The announcement from the defence organisation came after a meeting of the NATO-Ukraine Council, which was launched at a NATO summit in Lithuania earlier this month to coordinate cooperation between the military alliance and Kyiv.
Moscow backed out of a United Nations-brokered grain shipping pact with Ukraine 11 days ago and has since moved to strangle exports of the foodstuff from its enemy.
“NATO and allies are stepping up surveillance and reconnaissance in the Black Sea region, including with maritime patrol aircraft and drones,” a statement from NATO said.
The NATO statement criticised Moscow’s declaration that parts of the Black Sea’s international waters were “temporarily unsafe” for navigation.
“Allies noted that Russia’s new warning area in the Black Sea, within Bulgaria’s exclusive economic zone, has created new risks for miscalculation and escalation, as well as serious impediments to freedom of navigation,” the NATO statement said.
Russia has issued a Notice to Air Missions warning of naval military exercises in the Black Sea in an area that includes the exclusive economic zone of Bulgaria, a Nato member.
NATO deputy secretary-general Mircea Geoană said: “Russia is threatening civilian ships, terrorising peaceful cities, and destroying parts of the world’s cultural heritage with its brutal strikes.”
Moscow has warned that ships heading to Ukraine’s Black Sea ports could be considered military targets and is getting ready to enforce a blockade on Ukraine, according to the UK’s Ministry of Defence.
The Sergey Kotov patrol ship “has deployed to the southern Black Sea, patrolling the shipping lane between the Bosphorus and Odesa,” said the Defence Ministry in a tweet, adding: “There is now the potential for the intensity and scope of violence in the area to increase.”
Linda Thomas-Greenfield, US ambassador to the UN, said one of Russia’s attacks this week destroyed 60,000 tonnes of grain, enough to feed more than 270,000 people for a year. She also said Moscow’s attacks on Chornomorsk, a port south of Odesa which facilitates nearly 70% of Ukrainian wheat exports to developing countries, will take at least a year to repair.
The US state department on Monday warned Washington believes Moscow may conduct a “false flag” operation against a civilian ship in the Black Sea intending to blame it on Ukraine.
“At this stage, at least, it looks like parts of the Black Sea will be off-limits for commercial shipping,” Ulf Bergman, senior economist at Shipfix, a chartering platform, told sister title Splash Extra yesterday.

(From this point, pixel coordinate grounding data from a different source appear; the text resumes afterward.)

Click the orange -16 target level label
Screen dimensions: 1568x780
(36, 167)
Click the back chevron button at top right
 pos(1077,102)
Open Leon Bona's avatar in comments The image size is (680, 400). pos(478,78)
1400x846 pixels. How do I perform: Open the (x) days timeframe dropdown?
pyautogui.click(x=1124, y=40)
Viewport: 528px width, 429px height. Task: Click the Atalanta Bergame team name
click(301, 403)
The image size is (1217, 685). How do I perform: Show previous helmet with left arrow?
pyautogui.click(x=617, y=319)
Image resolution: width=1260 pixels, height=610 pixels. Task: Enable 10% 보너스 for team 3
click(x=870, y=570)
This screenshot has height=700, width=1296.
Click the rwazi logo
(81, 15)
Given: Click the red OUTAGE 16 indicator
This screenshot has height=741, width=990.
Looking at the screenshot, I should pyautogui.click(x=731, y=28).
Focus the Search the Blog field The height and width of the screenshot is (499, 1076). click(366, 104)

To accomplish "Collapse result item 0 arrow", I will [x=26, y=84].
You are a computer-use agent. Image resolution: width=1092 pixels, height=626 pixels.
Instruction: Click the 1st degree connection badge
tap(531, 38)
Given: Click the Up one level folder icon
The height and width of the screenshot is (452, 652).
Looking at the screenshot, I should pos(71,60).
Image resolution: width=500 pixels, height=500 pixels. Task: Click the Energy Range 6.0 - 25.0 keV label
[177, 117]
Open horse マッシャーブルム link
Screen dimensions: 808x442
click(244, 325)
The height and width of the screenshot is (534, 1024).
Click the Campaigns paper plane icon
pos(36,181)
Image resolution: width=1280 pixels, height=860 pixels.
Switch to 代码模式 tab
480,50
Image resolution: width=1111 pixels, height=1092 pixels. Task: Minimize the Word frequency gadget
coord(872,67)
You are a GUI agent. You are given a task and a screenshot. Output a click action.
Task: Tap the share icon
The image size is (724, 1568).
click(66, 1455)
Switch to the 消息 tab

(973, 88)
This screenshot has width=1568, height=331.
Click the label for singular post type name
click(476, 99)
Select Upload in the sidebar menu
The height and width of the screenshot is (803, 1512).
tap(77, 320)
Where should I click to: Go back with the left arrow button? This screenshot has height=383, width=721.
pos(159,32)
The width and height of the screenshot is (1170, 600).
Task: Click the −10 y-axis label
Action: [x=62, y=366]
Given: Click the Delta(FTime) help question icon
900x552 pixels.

“The main grain alternatives will be Canada, Russia, US, Argentina and Brazil probably leading to an increase in tonne-miles to markets in Africa, the Middle East, and Asia and eventually absorbing the hit that freight rates might have from the suspension of the grain corridor,” a note from Xclusiv Shipbrokers suggested.
This shift is unlikely to be temporary with consultants at Drewry arguing Ukraine’s partners will seek to ensure food security, considering there are inevitable long-term effects of the war on the harvest capacity of Ukraine.
Freight rates out of the Black Sea have fallen dramatically in the last 10 days, despite growing congestion. Supramax congestion in the Black Sea region is now nearing the record levels experienced during the pandemic in 2021, according to data from Signal.
Vessel tracking data shows sizeable clumps of anchored ships outside the capacity constrained Romanian port of Constanta as well as at the mouth of the Danube.